Les causes de l’établissement d’un Etat musulman sont nombreuses, mais quelques unes de ces causes parmi celles-ci nous semblent les plus importantes et déterminantes : la foi en Allah, exalté soit-Il, et la conviction infaillible qu’Il peut tout et que c’est Lui qui aura la victoire ; la fraternité, l’unité, le rassemblement et le rejet de la division ; l’instauration de la justice par le gouvernant à l’égard des gouvernés ; l’incitation à la science et au savoir ainsi que la diffusion des fondamentaux de la religion parmi les peuples ; ou encore, une préparation minutieuse et sérieuse ainsi que le fait de faire les bonnes causes, et à propos de ce dernier point voici que dit Allah, exalté soit-Il : Et préparez [pour lutter] contre eux tout ce que vous pouvez comme force et comme cavalerie équipée, afin d’effrayer l’ennemi d’Allah et le vôtre, et d’autres encore que vous ne connaissez pas en dehors de ceux-ci mais qu’Allah connaît. Et tout ce que vous dépensez dans le sentier d’Allah vous sera remboursé pleinement et vous ne serez point lésés (Coran 8/60).
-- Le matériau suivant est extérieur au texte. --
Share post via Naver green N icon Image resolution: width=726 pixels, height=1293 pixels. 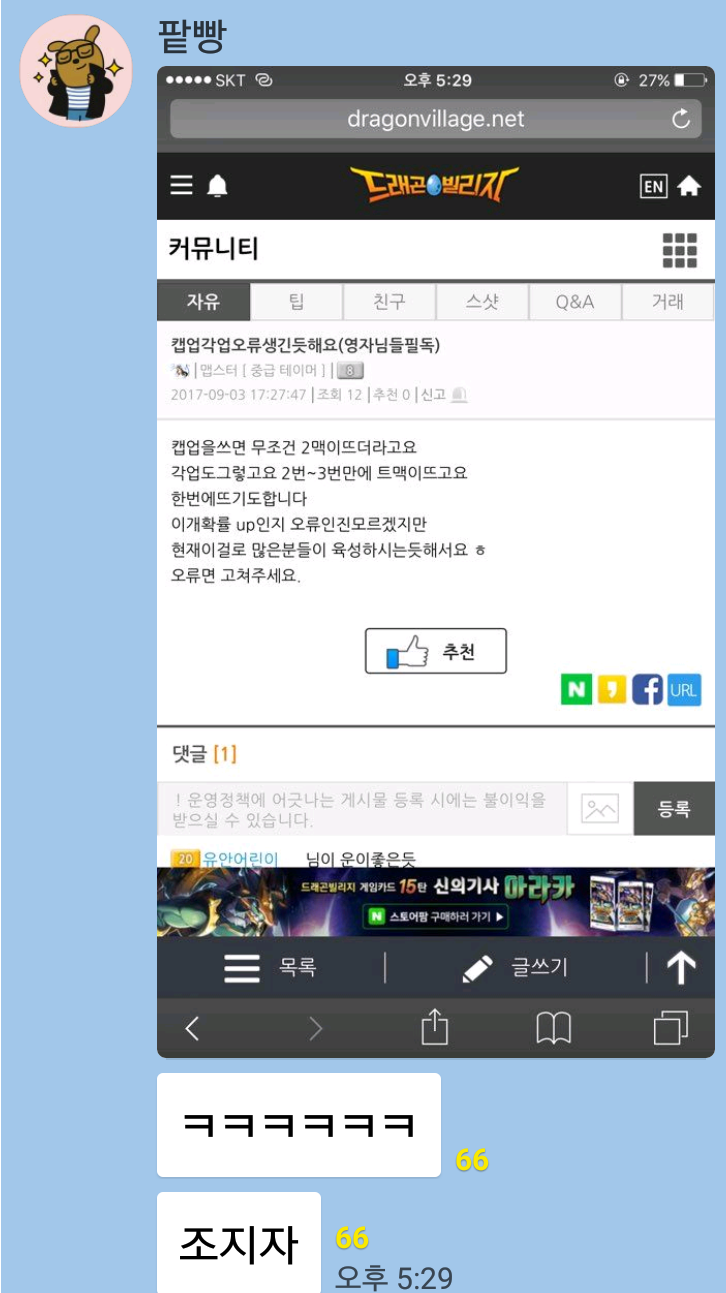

Ainsi, quand les musulmans mettent correctement en œuvre ces causes fondamentales, alors automatiquement ils arrivent à établir de bons systèmes d’organisation, même s’il est vrai que ce processus est le plus souvent très lent et se fait progressivement, de plus, afin de mener à bien ce type de projet de société, il faut faire montre de beaucoup de patience, d’esprit de sacrifice et de constance, mais le jeu en vaut la chandelle, car le résultat de ces efforts est l’établissement d’un système solide. Après cette première phase, vient le temps où l’extension et le développement de cet Etat musulman deviennent effectifs à telle enseigne que le monde s’ouvre aux tenants musulmans d’un tel Etat ; toutefois, à partir de cette phase, peu parmi les musulmans résistent aux tentations et attraits de ce bas-monde, alors la plupart des gens sont happés par une vie matérialiste dégradante, et à ce propos le Prophète () a dit : Toutes les nations ont chacune leur tentation dangereuse, et celle de ma communauté est l’argent (al-Tirmidhî).
Et donc, lorsqu’une grande partie des musulmans commencent à se relâcher et à être séduits plus que de raison par la vie d’ici-bas, alors commence la phase descendante de cet Etat, c’est-à-dire celle de son affaiblissement qui mènera à sa chute ; en fait, plus une civilisation ou un Etat a été haut matériellement et plus ses membres se sont laissés submergés par se bien-être matériel, plus la chute est brutale et rude.
La manière de faire de ‘Umar ibn al-Khattâb (Radhia Allahou Anhou) pour résister à cette tentation dangereuse :
‘Umar ibn al-Khattâb (Radhia Allahou Anhou) pris conscience du danger que représentait cette tentation matérialiste, et c’est ce qui le poussa en l’an 17 de l’Hégire (735) à stopper les conquêtes visant les territoires de la Perse, cette décision n’eut pas d’équivalent dans toute l’histoire des musulmans, hormis chez les quelques dirigeants qui étaient de la même trempe que ce grand calife de l’Islam, décision que ce dernier osa prendre au moment où le monde avec ses innombrables richesses matérielles s’ouvrait aux musulmans.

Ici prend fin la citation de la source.